_What the task requires_.
Unless it is a picture, every line from the start of the entries through the line with "Given: Click the Score value 78" must be retyped exactly.

########

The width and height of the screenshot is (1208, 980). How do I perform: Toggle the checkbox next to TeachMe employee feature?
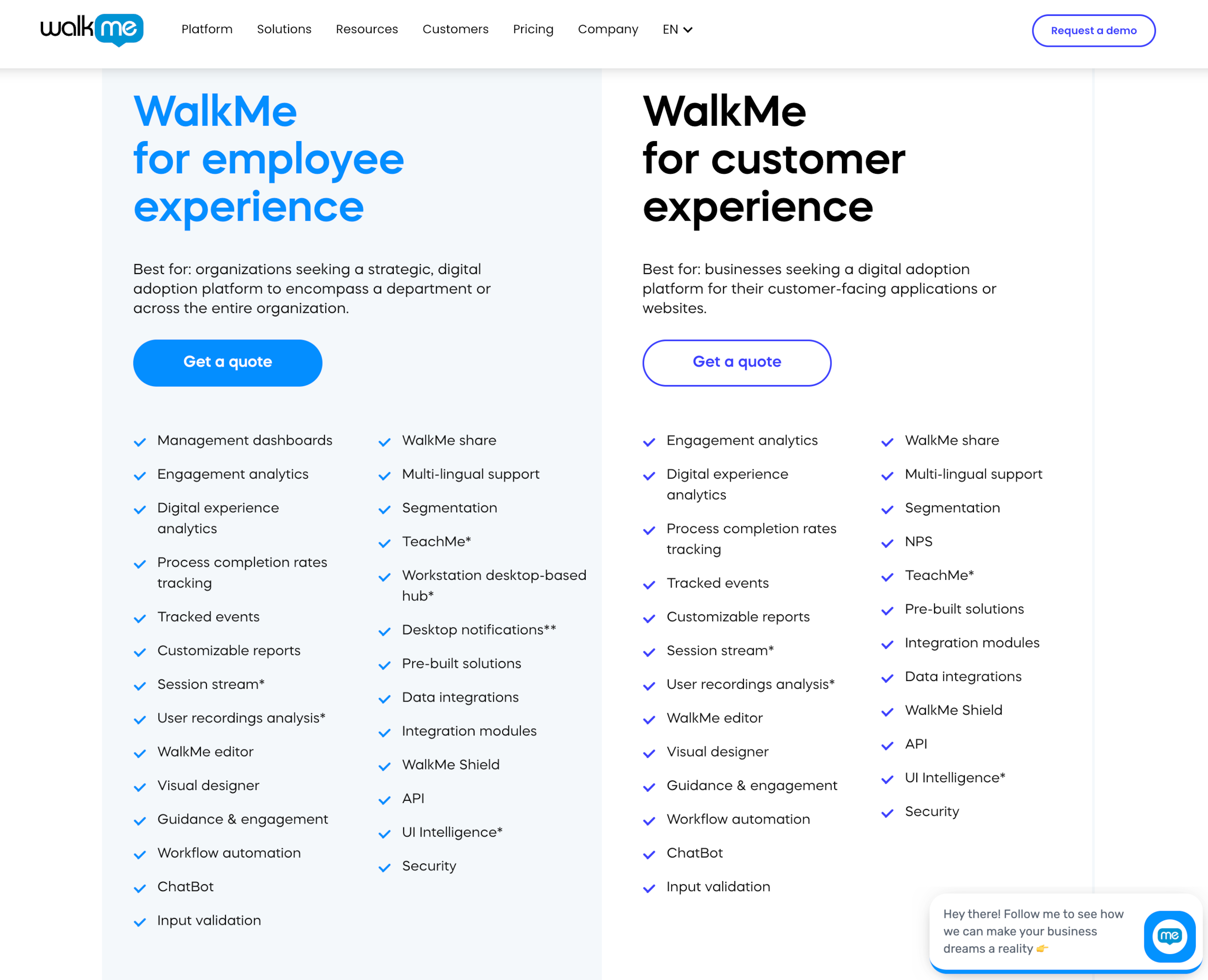point(385,542)
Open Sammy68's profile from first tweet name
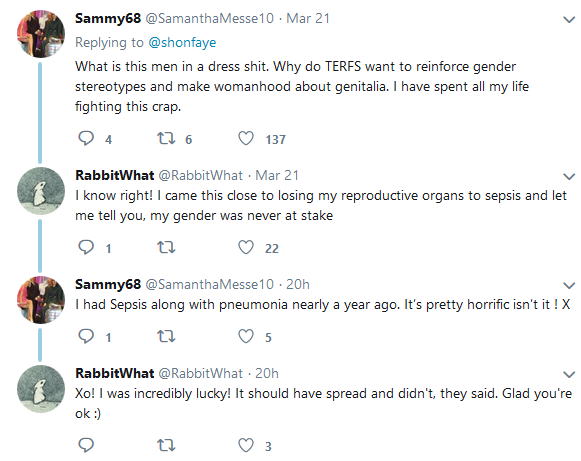This screenshot has width=581, height=461. [x=108, y=18]
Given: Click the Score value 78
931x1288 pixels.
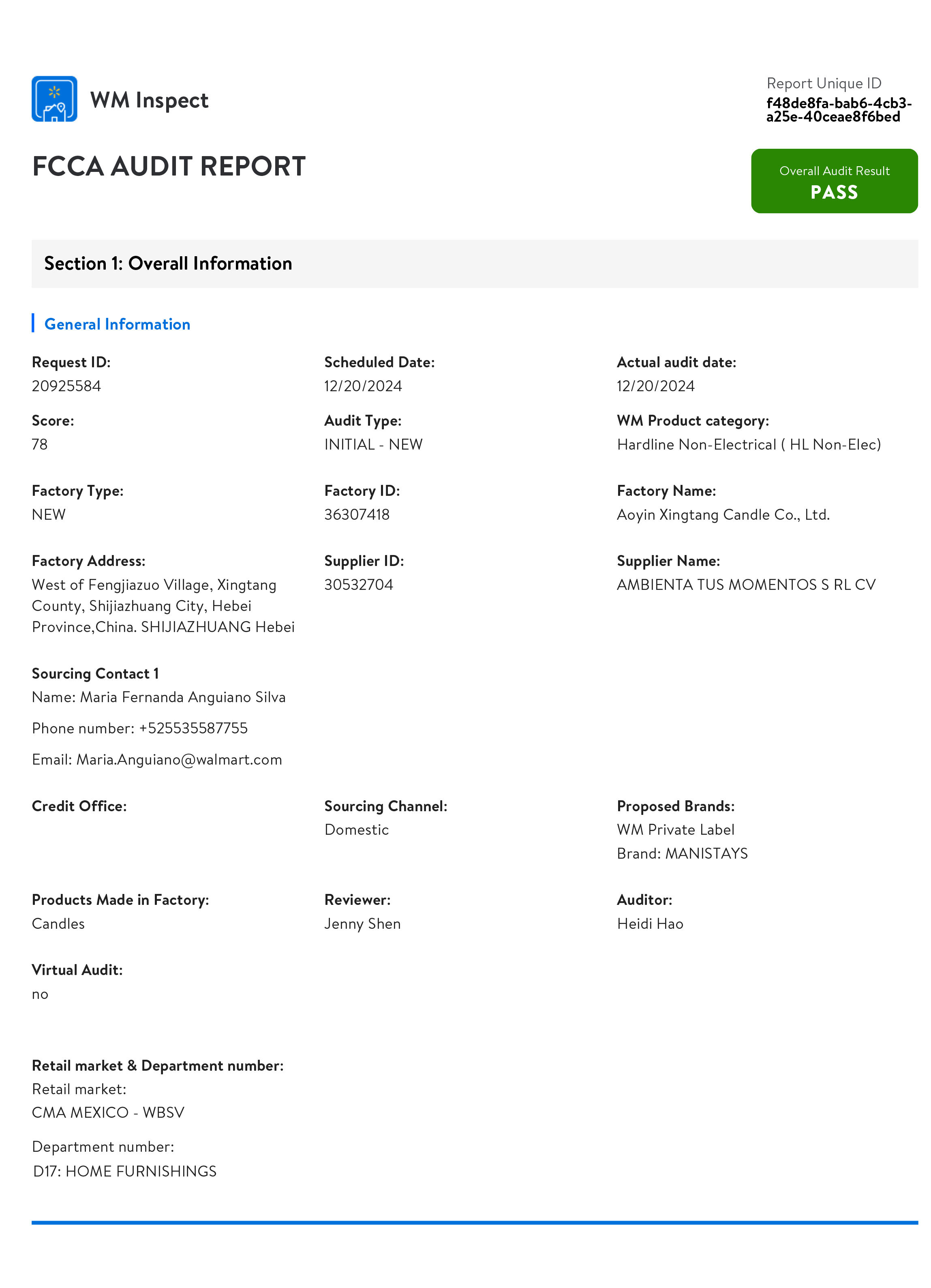Looking at the screenshot, I should (40, 444).
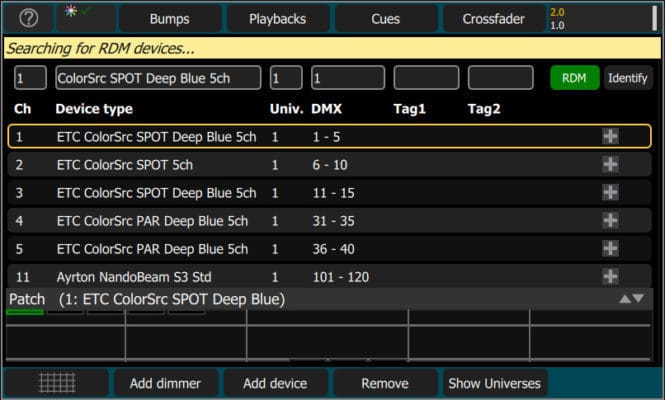Click plus icon on channel 3 row
Image resolution: width=665 pixels, height=400 pixels.
[610, 193]
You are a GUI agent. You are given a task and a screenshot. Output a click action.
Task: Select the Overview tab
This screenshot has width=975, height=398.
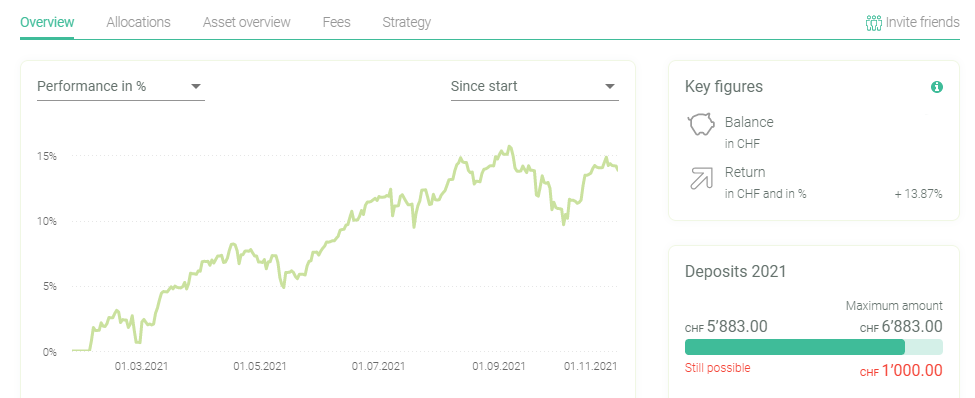[47, 22]
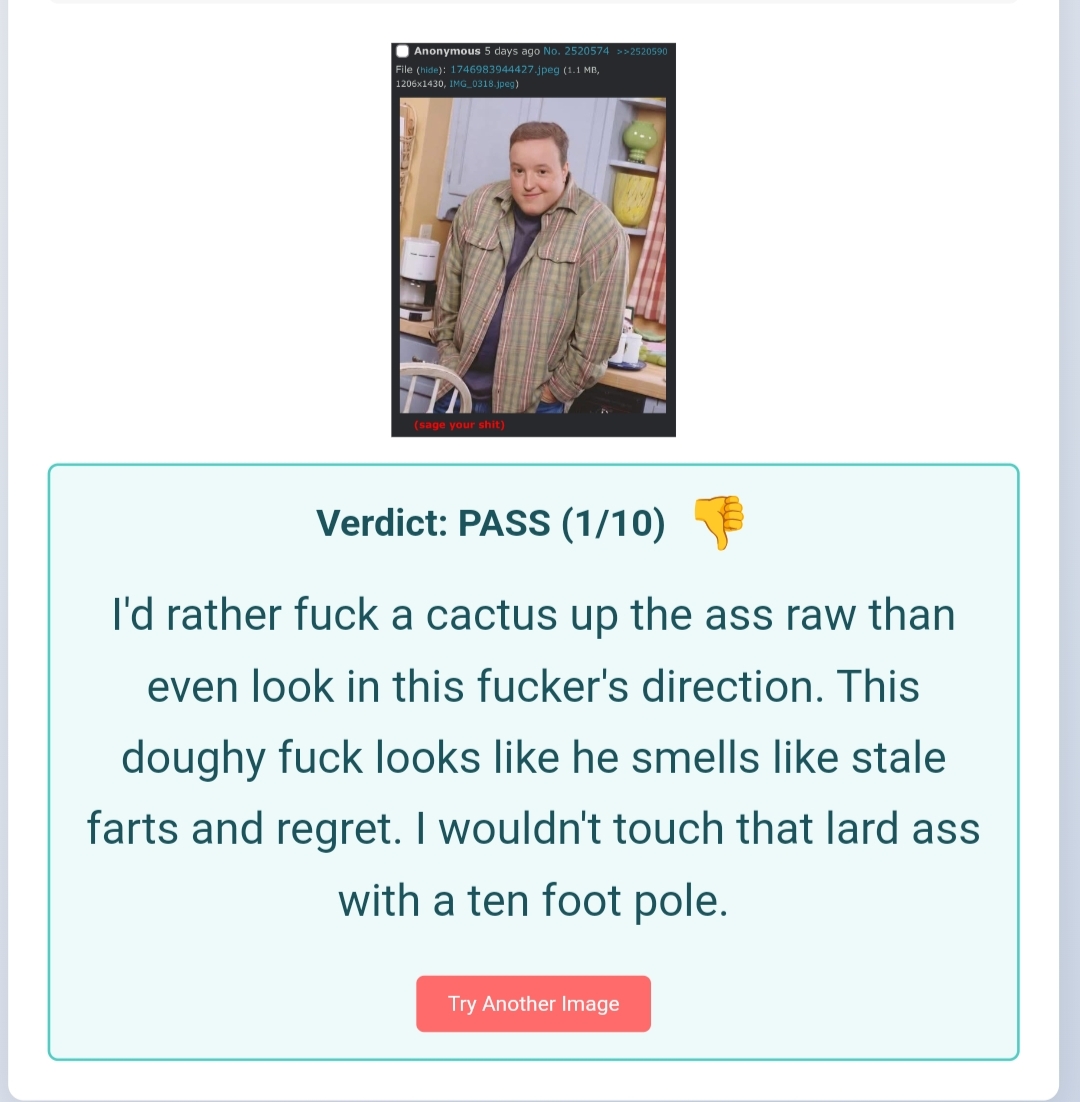Click the red sage warning text
Viewport: 1080px width, 1102px height.
[460, 424]
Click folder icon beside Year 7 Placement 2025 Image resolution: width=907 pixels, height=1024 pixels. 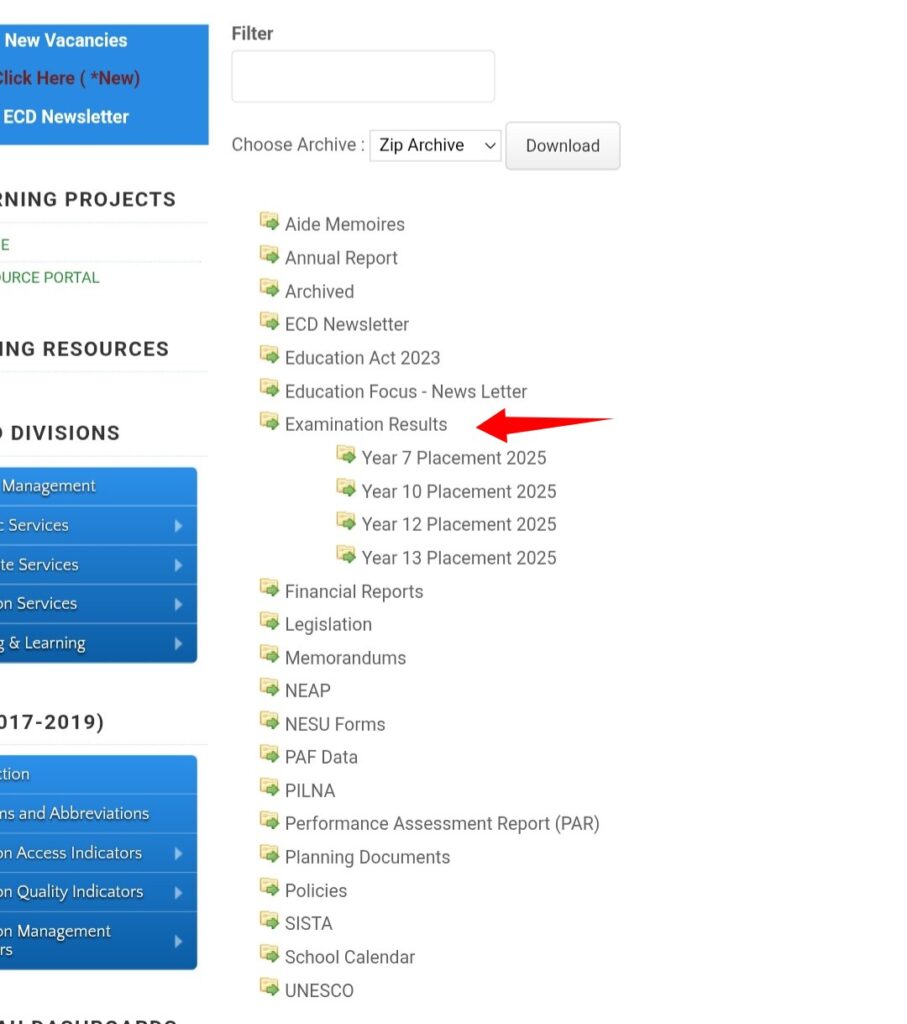[x=346, y=456]
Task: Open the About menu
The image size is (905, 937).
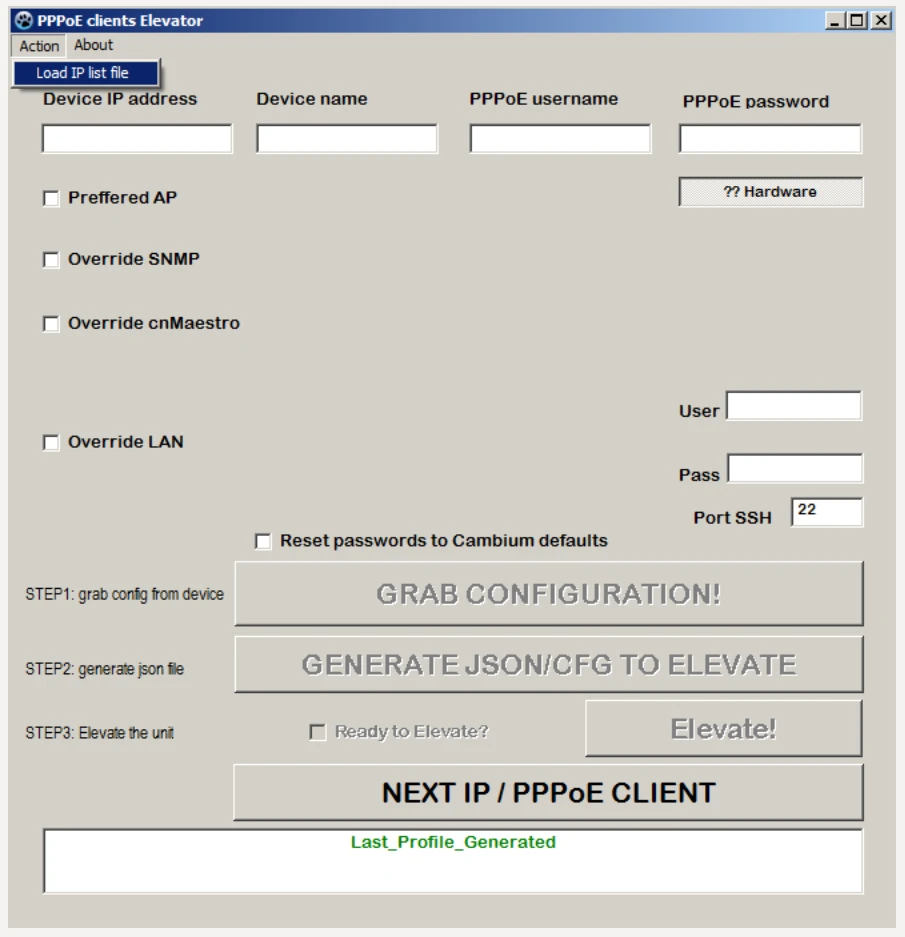Action: tap(93, 45)
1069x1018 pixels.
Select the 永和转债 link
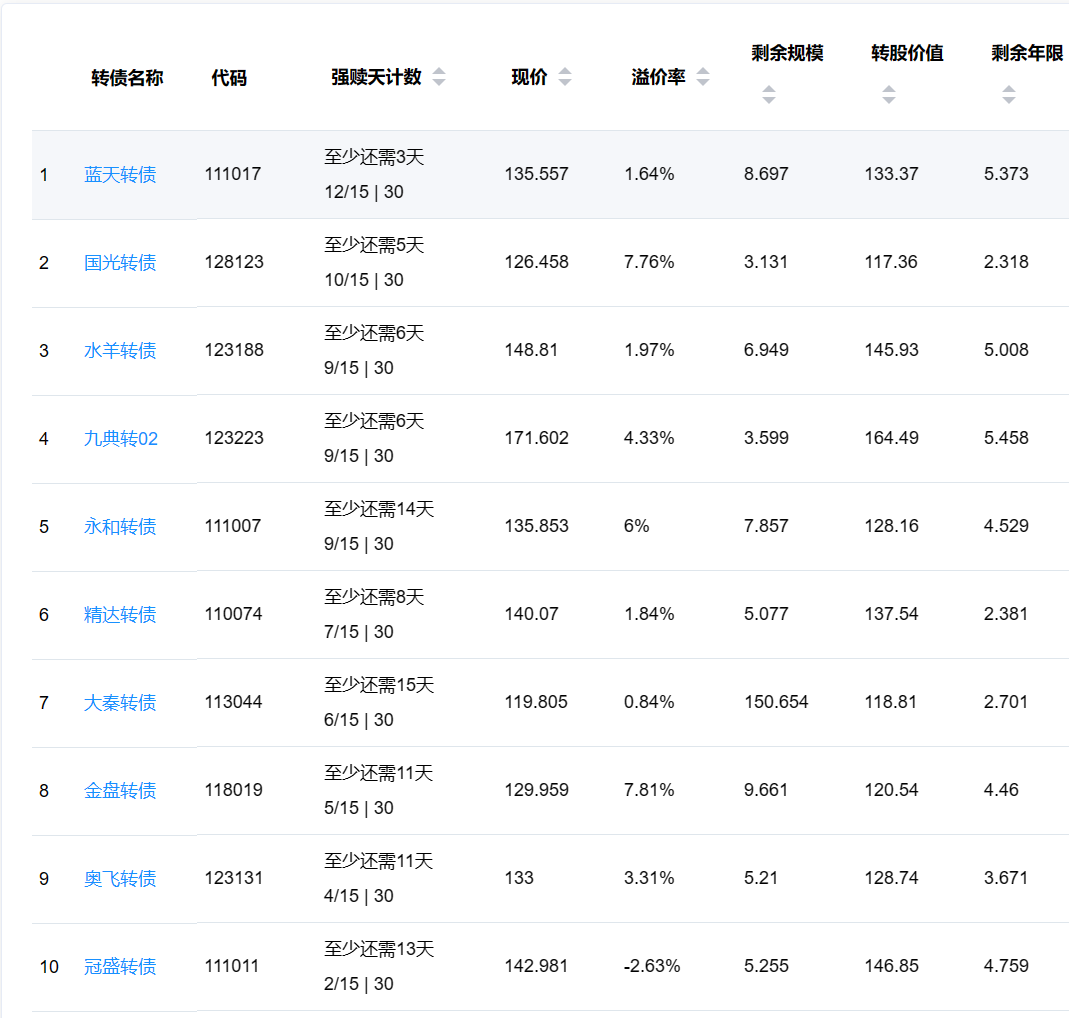click(120, 527)
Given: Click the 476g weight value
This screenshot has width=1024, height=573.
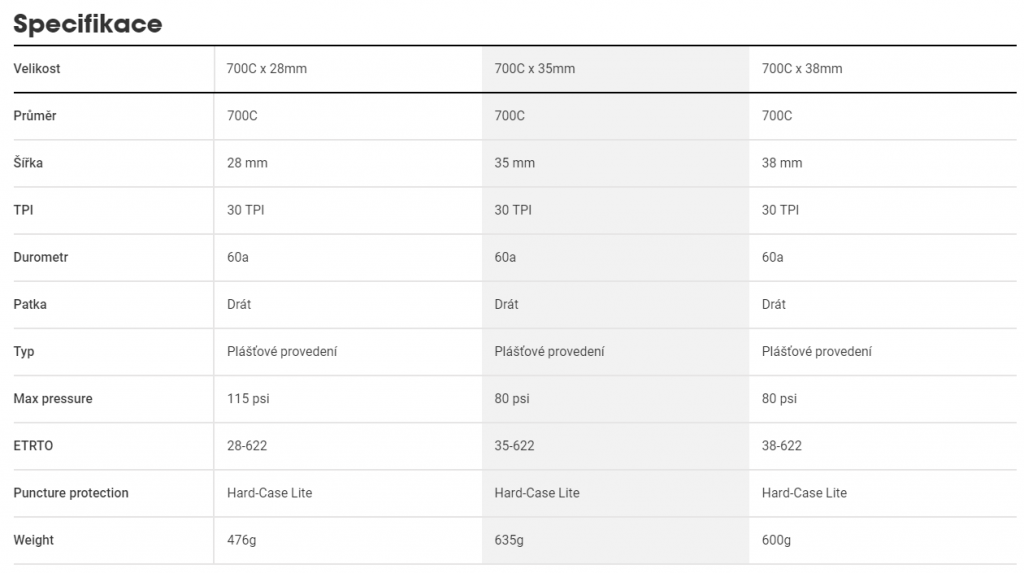Looking at the screenshot, I should coord(242,540).
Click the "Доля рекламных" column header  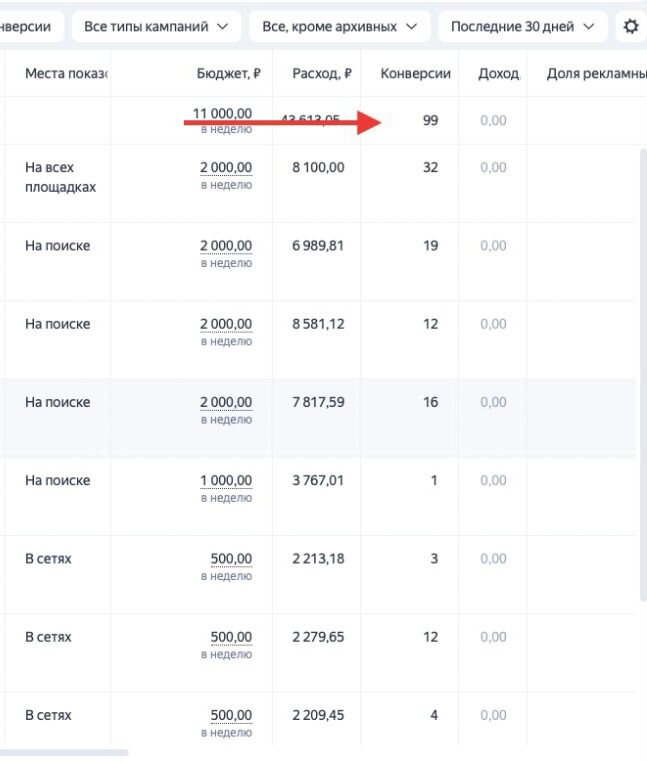(x=595, y=74)

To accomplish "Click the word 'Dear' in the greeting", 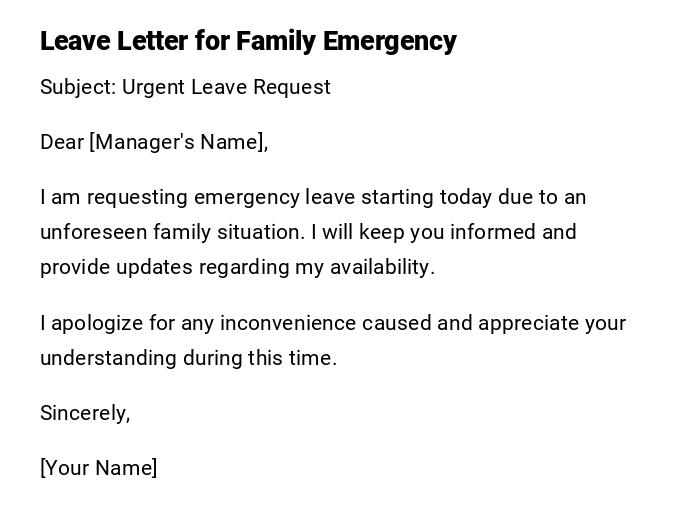I will click(62, 142).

########

_Written solution_.
The width and height of the screenshot is (1208, 980). How do I perform: Toggle the checkbox next to TeachMe employee feature?
point(385,542)
Open Sammy68's profile from first tweet name
This screenshot has width=581, height=461. [x=108, y=18]
Given: Click the Score value 78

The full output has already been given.